## Task requirements
1. Reproduce the portion of the comments on conservatism starting at "The Villages in" and ending at "conservative they are.".
2. Summarize the comments on conservatism in two sentences.

## Given passage
## begin

As for traditionalist social-religious conservatism, the last thing it’s based on is “an understanding of human nature and the way the world really works.” C’mon, are ya fuckin’ kiddin’?!
Hilariously, I was far more Republican and conservative in my youth. As I’ve grown older and wiser, I now think the GOP is irredeemably full of shit . The Tea Bagger idiocy proves my point.
Couldn’t you just as easily say that Europe is an example that conservatism, fascism, and Naziism never stand the test of time? I mean, if you’re going to be calling twentieth-century communism “liberal”, then you also have to acknowledge that fascism was conservative.
The idea that there’s a 1) natural ideological drift rightward is silly to begin with; ever talk to an old British socialist?
But even given that assumption, the idea 2) that the GOP platform corresponds to the direction of such an age-related shift; & that mainstream social-democratic welfare-state liberalism belongs necessarily in the 3) same direction as totalitarian Bolshevism & thus 4) on the same ash-heap of youthful idealism–that’s just piles & piles of unfounded assumptions.
Ofttimes held by those who were silly right-wingers in their youth anyway, & still are, & want to feel superior to the normal sane people who tell them they’re foolsih.
The Villages in Florida is an enormous community of senior citizens. It is a hotbed of conservatives and they welcomed Palin this year. I have spent time there and was surprised how tea bagger, ultra conservative they are.

## end

## Data block
## begin

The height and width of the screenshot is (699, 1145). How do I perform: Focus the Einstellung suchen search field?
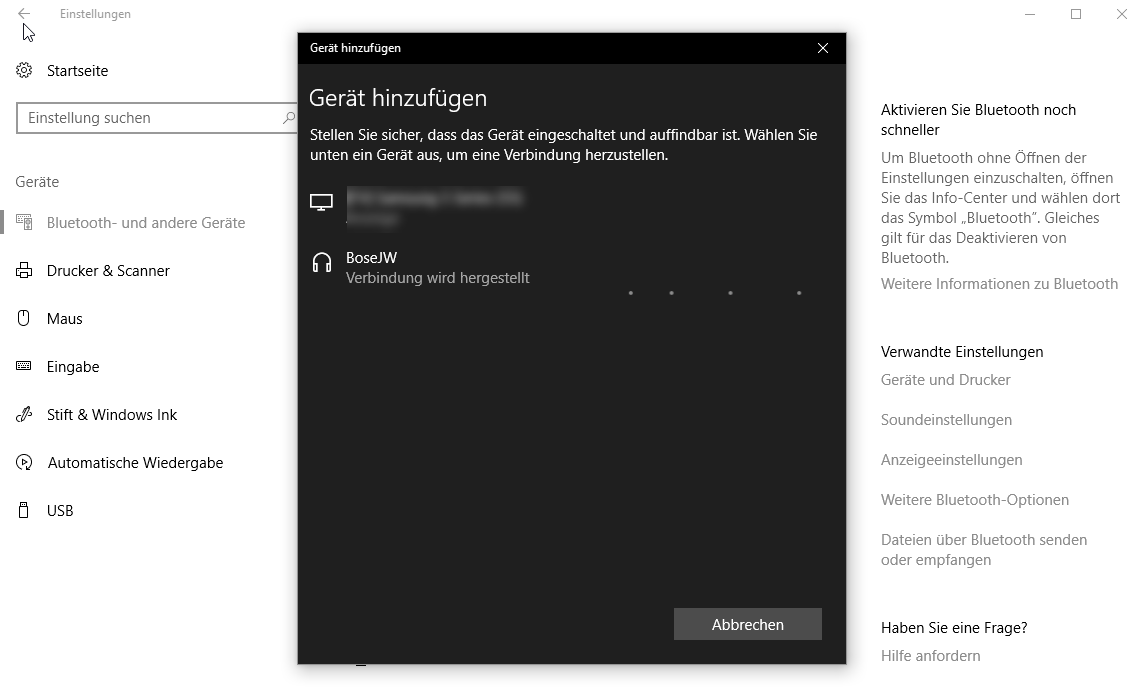click(x=150, y=118)
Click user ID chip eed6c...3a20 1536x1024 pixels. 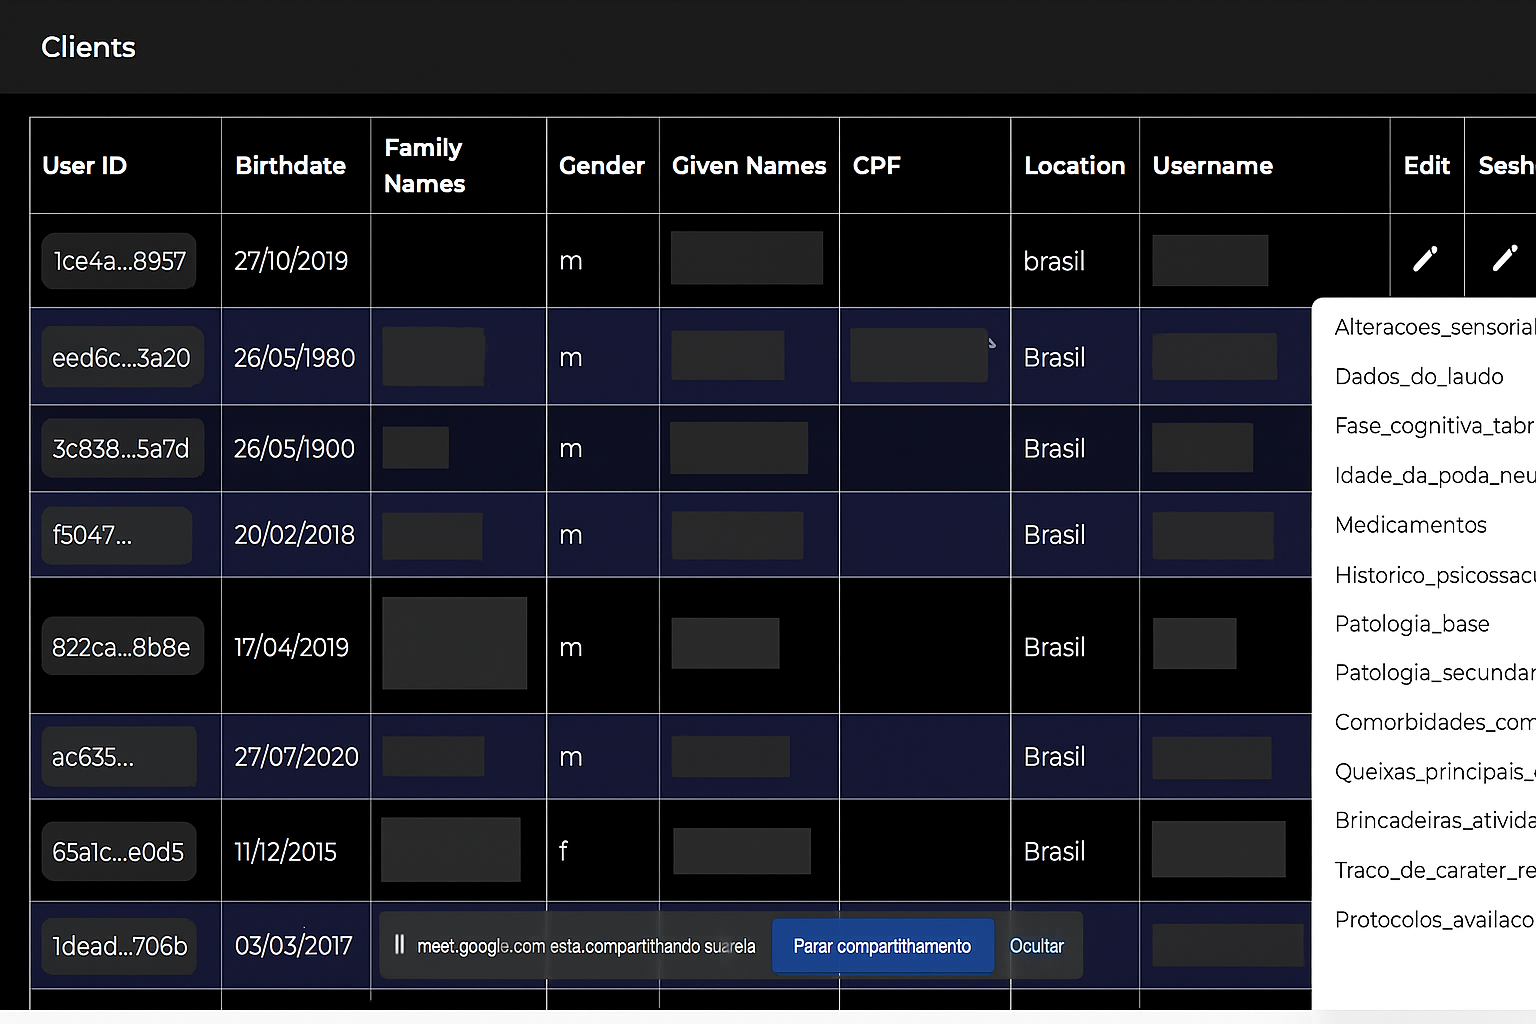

## end

## Per-task answers
1.
The Villages in Florida is an enormous community of senior citizens. It is a hotbed of conservatives and they welcomed Palin this year. I have spent time there and was surprised how tea bagger, ultra conservative they are.

2. The comments reject the claim that traditionalist social-religious conservatism rests on an understanding of human nature, and they call the idea of a natural rightward ideological drift with age silly and built on unfounded assumptions. They also include a writer who was more Republican in youth but now considers the GOP irredeemable, and they describe The Villages in Florida as a conservative senior community that welcomed Palin.